Reputation: 81
For some reason the following code produces a result such as this:
I have no idea why it takes a second or two to render each frame. The code seems to be normal to me, but I have no idea why it renders it so slowly.
#define GLFW_INCLUDE_GLU
#define GLEW_STATIC
#include"GL/glew.c"
#include"GLFW/glfw3.h"
#include<cmath>
#include<ctime>
#include<stdlib.h>
using namespace std;
int main( ) {
// init glfw
if ( !glfwInit( ) ) return 0;
// create window and set active context
GLFWwindow* window = glfwCreateWindow( 640, 480, "Test", NULL, NULL );
glfwMakeContextCurrent( window );
// init glew
if ( glewInit( ) != GLEW_OK ) return 0;
// set swap interval
glfwSwapInterval( 1 );
// render loop
while ( !glfwWindowShouldClose( window ) ) {
srand( time( NULL ) );
float r = ( rand( ) % 100 ) / 100.0;
float ratio;
int width, height;
glfwGetFramebufferSize( window, &width, &height );
ratio = width / ( float ) height;
glViewport( 0, 0, width, height );
// render
glClear( GL_COLOR_BUFFER_BIT );
glClearColor( r, 0, 0, 1 );
// swap
glfwSwapBuffers( window );
// events
glfwPollEvents( );
}
// terminate glfw
glfwTerminate( );
return 0;
}
Upvotes: 2
Views: 2290
Reputation: 70106
Your GLFW code is correct, and it is performing much faster than you think.

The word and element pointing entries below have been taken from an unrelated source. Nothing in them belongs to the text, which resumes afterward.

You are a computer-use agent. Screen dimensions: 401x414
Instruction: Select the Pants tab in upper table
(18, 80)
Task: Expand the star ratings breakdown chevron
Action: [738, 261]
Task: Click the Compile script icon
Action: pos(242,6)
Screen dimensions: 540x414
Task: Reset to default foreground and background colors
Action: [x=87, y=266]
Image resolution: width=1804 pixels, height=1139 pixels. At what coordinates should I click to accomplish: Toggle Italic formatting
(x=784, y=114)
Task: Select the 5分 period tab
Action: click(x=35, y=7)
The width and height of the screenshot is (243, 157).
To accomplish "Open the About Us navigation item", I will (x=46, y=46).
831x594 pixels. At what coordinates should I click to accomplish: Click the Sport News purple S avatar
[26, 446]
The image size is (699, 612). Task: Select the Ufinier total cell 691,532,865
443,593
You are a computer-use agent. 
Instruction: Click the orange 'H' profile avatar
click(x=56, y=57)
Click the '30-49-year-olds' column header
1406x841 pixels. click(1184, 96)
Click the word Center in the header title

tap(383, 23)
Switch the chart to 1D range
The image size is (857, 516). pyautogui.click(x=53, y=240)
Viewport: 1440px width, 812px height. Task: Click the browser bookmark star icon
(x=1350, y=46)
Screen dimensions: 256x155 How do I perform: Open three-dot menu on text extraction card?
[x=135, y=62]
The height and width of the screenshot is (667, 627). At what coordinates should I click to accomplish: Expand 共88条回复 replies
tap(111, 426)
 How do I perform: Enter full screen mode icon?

This is incorrect usage of rand
and srand
. More concretely, you srand
with the current time (measured in seconds) every time you render, which will, within the same second, produce exactly the same value for r
every time.
You therefore clear the screen to the same color several hundred times per second. This looks like it only renders at one frame per second, but it really isn't.
There are a few other problems with your code (such as using rand()%100
which gives a biased distribution. and using some OpenGL commands redundantly), but the one thing you need to fix for your immediate problem is: srand
only once, not every time you render.